Based on the above research conclusions, we draw some policy inspirations. First, the government is required to be vigilant about the potential threat that AMOS poses to the sustainability of the farmland transfer market and seeks the coordinated development of the two. The universal subsidy policy of the government for farmland transfer needs to be adjusted. We propose that more subsidies should be allocated to AMOS suppliers, since AMOS suppliers possess a comparative advantage in farmland transfer-in. Meanwhile, the government needs to continue to promote the reform of the farmland property rights system, reduce the transaction cost of farmland circulation, and improve the efficiency of farmland circulation. Second, in order to reduce the potential negative impact of AMOS on the sustainability of the farmland transfer market, the flexibility of the agricultural machinery purchase subsidy policy needs to be improved. With the variation of the number of items of agricultural machinery in a region, the agricultural machinery purchase subsidy policy in this region needs to be adjusted. The scope and proportion of agricultural machinery purchase subsidies should be in line with the saturation degree of the agricultural machinery market. If the number of items of agricultural machinery has been saturated, the government should encourage the exchange of old agricultural machinery for new ones.

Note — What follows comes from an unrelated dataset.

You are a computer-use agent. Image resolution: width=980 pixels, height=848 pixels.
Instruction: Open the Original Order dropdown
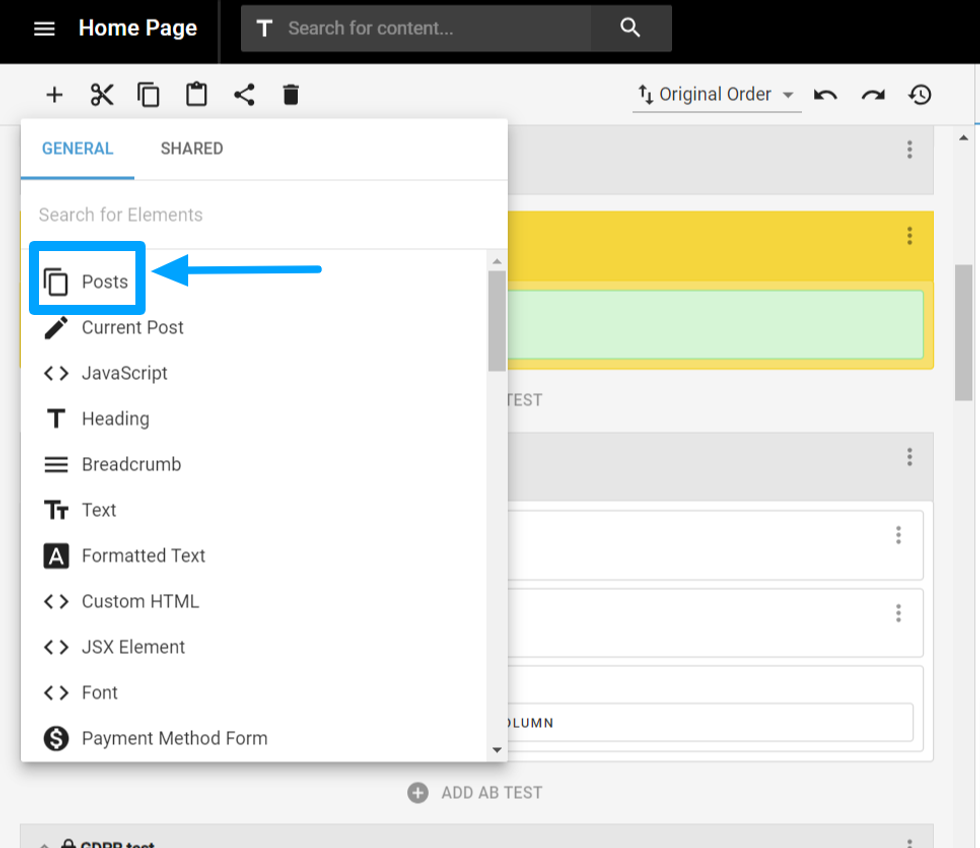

If the number of items of agricultural machinery is insufficient, the subsidy needs to be increased. Third, the government should encourage large-scale farmers, professional farmers, and non-elderly farmers to establish long-term cooperative relationships with AMOS suppliers, which will help to ensure the positive role of AMOS on farmland transfer-in. Meanwhile, the orderly transfer out of farmland by small farmers, part-time farmers, and elderly farmers needs to be encouraged and protected by the government, which will help promote a benign interaction between the AMOS market and the farmland transfer market.